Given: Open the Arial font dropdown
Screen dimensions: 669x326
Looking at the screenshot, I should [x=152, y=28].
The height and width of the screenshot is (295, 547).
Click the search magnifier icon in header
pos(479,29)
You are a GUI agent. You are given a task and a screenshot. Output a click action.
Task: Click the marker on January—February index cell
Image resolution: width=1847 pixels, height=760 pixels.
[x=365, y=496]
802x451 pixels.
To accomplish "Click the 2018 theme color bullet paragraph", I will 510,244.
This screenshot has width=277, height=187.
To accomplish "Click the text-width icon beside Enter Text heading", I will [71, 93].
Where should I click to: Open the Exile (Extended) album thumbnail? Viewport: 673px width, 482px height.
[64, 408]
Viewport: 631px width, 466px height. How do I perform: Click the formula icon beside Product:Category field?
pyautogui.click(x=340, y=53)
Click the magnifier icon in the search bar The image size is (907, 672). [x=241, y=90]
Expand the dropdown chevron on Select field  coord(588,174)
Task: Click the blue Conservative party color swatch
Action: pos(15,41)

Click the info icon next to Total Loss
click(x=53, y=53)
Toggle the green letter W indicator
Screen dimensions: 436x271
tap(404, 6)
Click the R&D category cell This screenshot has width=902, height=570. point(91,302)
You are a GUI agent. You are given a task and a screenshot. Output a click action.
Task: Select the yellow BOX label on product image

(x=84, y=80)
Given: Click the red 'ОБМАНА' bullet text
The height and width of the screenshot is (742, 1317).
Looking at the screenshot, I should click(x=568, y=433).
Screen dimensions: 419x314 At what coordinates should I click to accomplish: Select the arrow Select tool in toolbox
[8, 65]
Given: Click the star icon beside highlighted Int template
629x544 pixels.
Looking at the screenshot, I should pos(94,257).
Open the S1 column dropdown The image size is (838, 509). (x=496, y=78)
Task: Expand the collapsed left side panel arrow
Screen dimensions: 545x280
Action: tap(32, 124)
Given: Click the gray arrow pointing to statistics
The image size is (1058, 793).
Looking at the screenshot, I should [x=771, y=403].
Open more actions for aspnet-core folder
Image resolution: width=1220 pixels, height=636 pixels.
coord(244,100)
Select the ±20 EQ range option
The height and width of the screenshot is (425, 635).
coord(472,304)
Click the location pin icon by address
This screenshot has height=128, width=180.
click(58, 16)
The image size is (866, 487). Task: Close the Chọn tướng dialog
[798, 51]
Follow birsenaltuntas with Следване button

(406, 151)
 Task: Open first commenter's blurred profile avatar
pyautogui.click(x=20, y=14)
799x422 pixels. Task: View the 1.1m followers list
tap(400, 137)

# # # # #

Given the data above, transcribe exactly the lines from the one containing "Click the search magnifier icon in header" down to the one containing "Given: Click the star", and no others.

Click the search magnifier icon in header
pos(479,29)
You are a GUI agent. You are given a task and a screenshot. Output a click action.
Task: Click the marker on January—February index cell
Image resolution: width=1847 pixels, height=760 pixels.
[x=365, y=496]
802x451 pixels.
To accomplish "Click the 2018 theme color bullet paragraph", I will 510,244.
This screenshot has width=277, height=187.
To accomplish "Click the text-width icon beside Enter Text heading", I will [71, 93].
Where should I click to: Open the Exile (Extended) album thumbnail? Viewport: 673px width, 482px height.
[64, 408]
Viewport: 631px width, 466px height. How do I perform: Click the formula icon beside Product:Category field?
pyautogui.click(x=340, y=53)
Click the magnifier icon in the search bar The image size is (907, 672). [x=241, y=90]
Expand the dropdown chevron on Select field  coord(588,174)
Task: Click the blue Conservative party color swatch
Action: pos(15,41)

Click the info icon next to Total Loss
click(x=53, y=53)
Toggle the green letter W indicator
Screen dimensions: 436x271
tap(404, 6)
Click the R&D category cell This screenshot has width=902, height=570. point(91,302)
You are a GUI agent. You are given a task and a screenshot. Output a click action.
Task: Select the yellow BOX label on product image

(x=84, y=80)
Given: Click the red 'ОБМАНА' bullet text
The height and width of the screenshot is (742, 1317).
Looking at the screenshot, I should click(x=568, y=433).
Screen dimensions: 419x314 At what coordinates should I click to accomplish: Select the arrow Select tool in toolbox
[8, 65]
Given: Click the star icon beside highlighted Int template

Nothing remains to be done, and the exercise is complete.